There are over one 1.2 million tax preparers in the United States (the exact number is unknown), and they come in all shapes and sizes. They range from licensed professionals, such as attorneys, certified public accountants, and enrolled agents, to people lacking formal training who complete tax returns part-time. Attorneys and certified public accountants are licensed and regulated by state boards of accountancy and bar associations. Enrolled agents are regulated by the IRS and must pass an exam.

However, there are 600,000 to 700,000 tax preparers who have no professional credentials at all. In the vast majority of states, anyone can hold himself or herself out as a tax preparer without having to take a competency exam, obtain a license, or comply with any other government regulation.

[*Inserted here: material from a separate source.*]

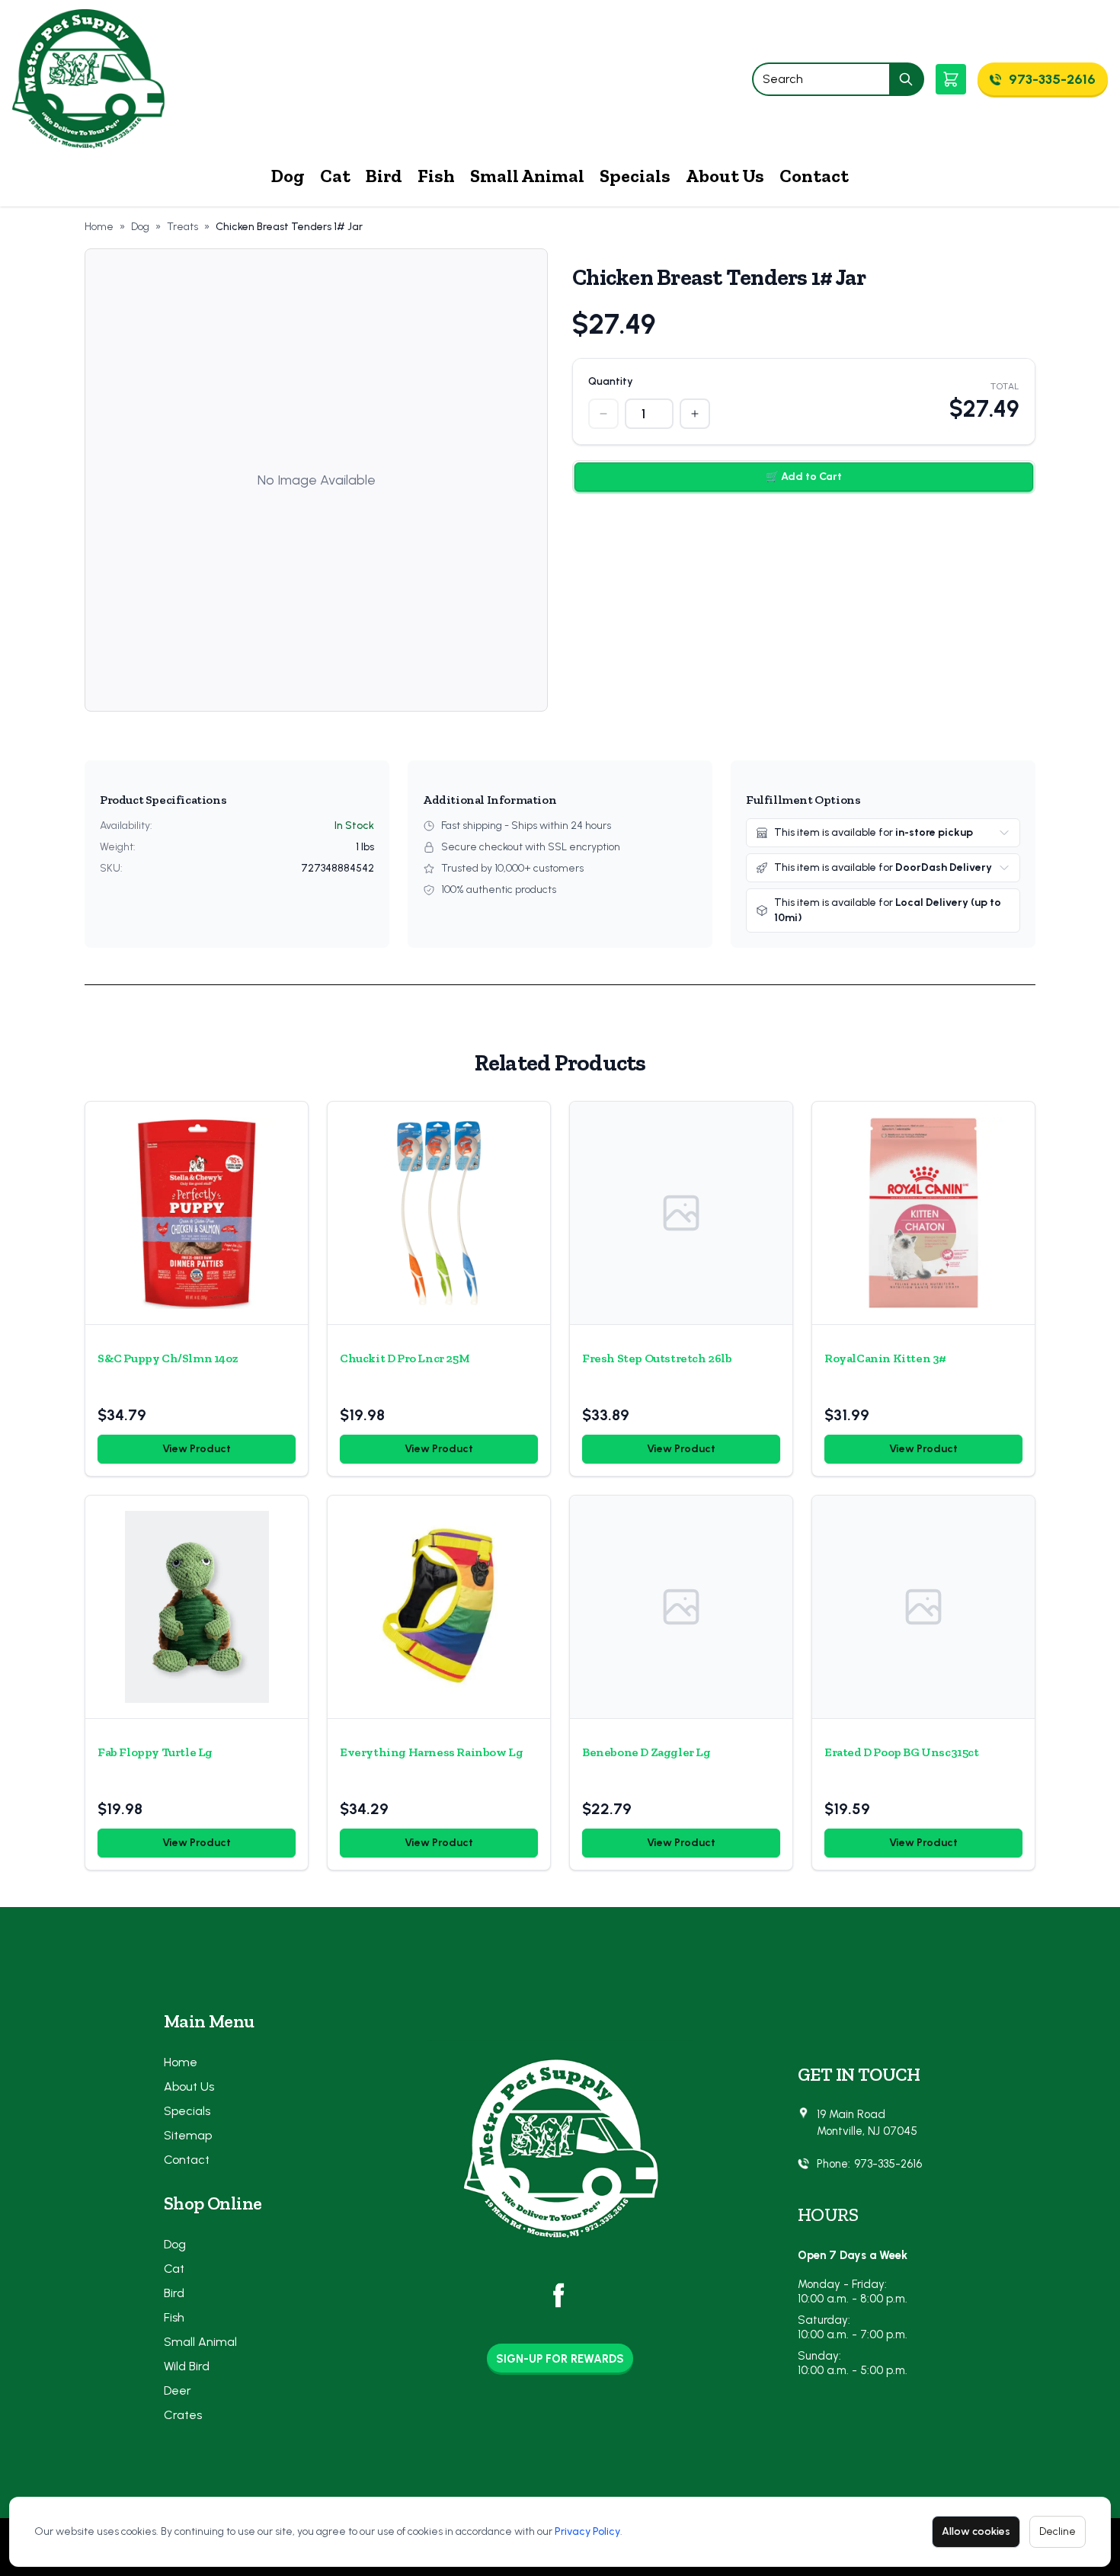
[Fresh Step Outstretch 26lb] (681, 1213)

Starting in 2011, the IRS attempted to do something about these unregistered tax preparers. First, it required them to register with the IRS and take 15 hours of continuing education per year. By the end of 2013, they would have had to pass an IRS test establishing their minimal competency to prepare individual tax returns.

However, in February 2013 a federal court held the IRS did not have the legal authority to impose these requirements on tax preparers. The IRS is appealing this decision. But, at the moment, the requirements are in limbo.

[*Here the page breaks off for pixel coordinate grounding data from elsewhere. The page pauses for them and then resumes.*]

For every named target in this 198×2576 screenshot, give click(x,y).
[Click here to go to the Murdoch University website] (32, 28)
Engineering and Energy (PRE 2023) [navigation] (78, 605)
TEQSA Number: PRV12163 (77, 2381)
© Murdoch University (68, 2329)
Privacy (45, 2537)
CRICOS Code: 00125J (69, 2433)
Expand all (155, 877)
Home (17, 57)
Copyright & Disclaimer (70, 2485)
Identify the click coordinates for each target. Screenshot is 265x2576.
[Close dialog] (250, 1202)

Whether you hire a CPA, enrolled agent, large commercial tax preparer, or self-employed tax preparer, it's up to you to make sure your return is prepared properly.

You can protect yourself by taking these steps:

  • Verify your preparer's credentials. You can check on an enrolled agent's status with the IRS by emailing the IRS at or, or calling (313) 234-1280 or (202) 927-6428. You must provide the agent's full name, city and state, plus your name and address. You can check on a CPA with your state board of accountancy.
  • Make sure you understand how much the services you are getting cost. Ask for an estimate of the preparer's fees before you hire him or her. The IRS says you should avoid tax return preparers who base their fees on a percentage of the refund.
  • Your preparer must provide a preparer tax identification number (PTIN) obtained from the IRS.
  • Whether your return is filed electronically or by mail, make sure to get a printed copy signed by your preparer. IRS rules require all paid preparers to identify themselves on the returns they prepare. If a preparer refuses to sign your return, he or she is likely up to something shady.